Chapters three, four, and five develop comparisons between the schools. Blume Oeur highlights how Northside’s techniques, namely, teaching Latin and requiring uniforms, promote intraracial divides. Through their rigorous schedules and visible difference from other boys in the neighborhood, the students are disciplined subjects linked into a brotherhood. While Northside prepares its “Top Gladiators” (159) for roles as entrepreneurial leaders in the global economy, the young men at Perry are being groomed for the more modest goal of becoming what Blume Oeur calls “heroic family men” (152) who help to raise future boys and support mothers. Rather than Latin, education at Perry focuses on cultural relevance and career preparation; on providing the students with black male role models and surrogate fathers.
One of the most notable aspects of the book is the integration of multiple sociological fields and theoretical paradigms. Sociologically, BBA connects not only to discussions of education, race, and masculinity studies but also political economy, social movements, and caring. Blume Oeur draws on theories ranging from Antonio Gramsci’s and Michel Foucault’s hegemony and governmentality, to the intersectional analysis of black feminists Kimberlé Crenshaw and Patricia Hill Collins, to Ann Arnett Ferguson’s and Edward Morris’s investigations of education and masculinity.
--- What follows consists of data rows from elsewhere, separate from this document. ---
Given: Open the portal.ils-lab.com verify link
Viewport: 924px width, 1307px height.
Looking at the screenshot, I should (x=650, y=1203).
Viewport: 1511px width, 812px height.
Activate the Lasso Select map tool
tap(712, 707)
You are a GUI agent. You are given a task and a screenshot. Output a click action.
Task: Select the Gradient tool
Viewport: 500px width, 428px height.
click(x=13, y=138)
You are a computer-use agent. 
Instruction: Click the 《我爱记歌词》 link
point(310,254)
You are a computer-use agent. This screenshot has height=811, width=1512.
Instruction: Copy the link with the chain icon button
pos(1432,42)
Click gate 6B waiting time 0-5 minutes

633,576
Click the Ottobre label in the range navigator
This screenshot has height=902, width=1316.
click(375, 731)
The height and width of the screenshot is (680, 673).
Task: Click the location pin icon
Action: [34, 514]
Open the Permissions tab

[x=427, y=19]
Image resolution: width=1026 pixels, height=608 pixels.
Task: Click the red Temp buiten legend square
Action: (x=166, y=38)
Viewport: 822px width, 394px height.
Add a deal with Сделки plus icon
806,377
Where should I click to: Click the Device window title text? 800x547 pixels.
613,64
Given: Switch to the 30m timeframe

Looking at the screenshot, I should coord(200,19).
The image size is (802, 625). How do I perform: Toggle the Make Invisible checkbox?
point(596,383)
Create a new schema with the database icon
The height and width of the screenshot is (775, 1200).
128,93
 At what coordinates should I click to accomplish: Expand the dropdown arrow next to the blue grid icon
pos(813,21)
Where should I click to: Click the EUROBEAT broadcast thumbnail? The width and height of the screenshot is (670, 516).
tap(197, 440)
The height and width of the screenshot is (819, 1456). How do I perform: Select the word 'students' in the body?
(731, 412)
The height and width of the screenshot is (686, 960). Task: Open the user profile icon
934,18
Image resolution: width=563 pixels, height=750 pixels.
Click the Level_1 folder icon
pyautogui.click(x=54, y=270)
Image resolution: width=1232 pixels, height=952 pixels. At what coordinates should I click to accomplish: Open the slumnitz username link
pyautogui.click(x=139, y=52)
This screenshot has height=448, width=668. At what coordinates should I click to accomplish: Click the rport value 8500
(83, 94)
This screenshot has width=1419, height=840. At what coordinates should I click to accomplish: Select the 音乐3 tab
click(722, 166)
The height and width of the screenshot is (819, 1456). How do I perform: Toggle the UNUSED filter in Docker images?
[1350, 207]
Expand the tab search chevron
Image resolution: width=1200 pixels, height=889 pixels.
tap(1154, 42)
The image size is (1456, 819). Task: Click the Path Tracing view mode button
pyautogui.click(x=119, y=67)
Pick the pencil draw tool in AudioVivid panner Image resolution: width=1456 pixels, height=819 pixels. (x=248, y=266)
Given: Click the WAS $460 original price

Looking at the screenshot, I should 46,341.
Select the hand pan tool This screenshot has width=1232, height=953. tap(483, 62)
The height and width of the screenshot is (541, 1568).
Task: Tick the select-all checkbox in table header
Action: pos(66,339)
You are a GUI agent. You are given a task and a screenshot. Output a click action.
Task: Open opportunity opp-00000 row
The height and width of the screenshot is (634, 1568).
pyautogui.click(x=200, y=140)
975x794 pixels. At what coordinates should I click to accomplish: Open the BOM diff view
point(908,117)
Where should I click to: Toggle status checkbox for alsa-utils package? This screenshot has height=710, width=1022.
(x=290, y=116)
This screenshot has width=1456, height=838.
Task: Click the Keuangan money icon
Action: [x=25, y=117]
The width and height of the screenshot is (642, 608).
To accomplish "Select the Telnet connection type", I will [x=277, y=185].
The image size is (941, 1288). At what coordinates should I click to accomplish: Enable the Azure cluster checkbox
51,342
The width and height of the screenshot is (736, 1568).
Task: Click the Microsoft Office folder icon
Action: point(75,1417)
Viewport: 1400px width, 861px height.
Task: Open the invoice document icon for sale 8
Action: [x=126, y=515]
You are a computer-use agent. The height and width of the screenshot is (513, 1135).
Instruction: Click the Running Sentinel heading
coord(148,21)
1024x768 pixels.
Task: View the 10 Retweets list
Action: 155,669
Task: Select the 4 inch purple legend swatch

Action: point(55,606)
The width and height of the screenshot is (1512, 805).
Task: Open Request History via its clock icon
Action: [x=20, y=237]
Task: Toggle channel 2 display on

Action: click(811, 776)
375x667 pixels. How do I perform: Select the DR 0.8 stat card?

W.E.B. DuBois’s ideas play a particularly prominent role, from the use of his “Talented Tenth” (15) thesis by proponents of all-male education, to Blume Oeur’s use of DuBois’s later writing on “abolition democracy” (169) as a foundation to call for a radical rethinking of education through “collective resilience” (172).
That breadth of sociological influences, however, is at times overwhelming and raises questions of whether Blume Oeur tries to do too much. While extensive footnotes provide depth, moving some of the more detailed conceptual material into the main text could improve the overall lucidity of the arguments. This shift would also strengthen some passages where it was unclear where participants’ experiences ended and sociological insights began. Details on the methodology, particularly the use of Michael Burawoy’s extended case study method, were also limited. Blume Oeur’s website indicates his recognition of this post-publication, and provides an excellent essay, “Methodology, Wishes, and Lessons Learned,” elucidating his methodological choices (https://blackboysapart.com/wp-content/uploads/2018/08/Blume_Oeur_Methodology-Supplement.pdf).
By focusing on all-male schools, Black Boys Apart provides exceptional insight into how the education system controls black masculinity and the need for an overhaul of our education system that breaks with neoliberalism. BBA also raise questions for future research about experiences not examined in-depth, including students at all-girls’ schools and LGBTQ youth in single-sex schools. The application of a wide variety of theoretical perspectives and sociological concepts in the analysis of rich ethnographic data support that the book would be a beneficial text for a range of readers including upper-level undergraduates, graduate students, and people within academia and education with interests in the intersections of neoliberalism, race, gender, and education.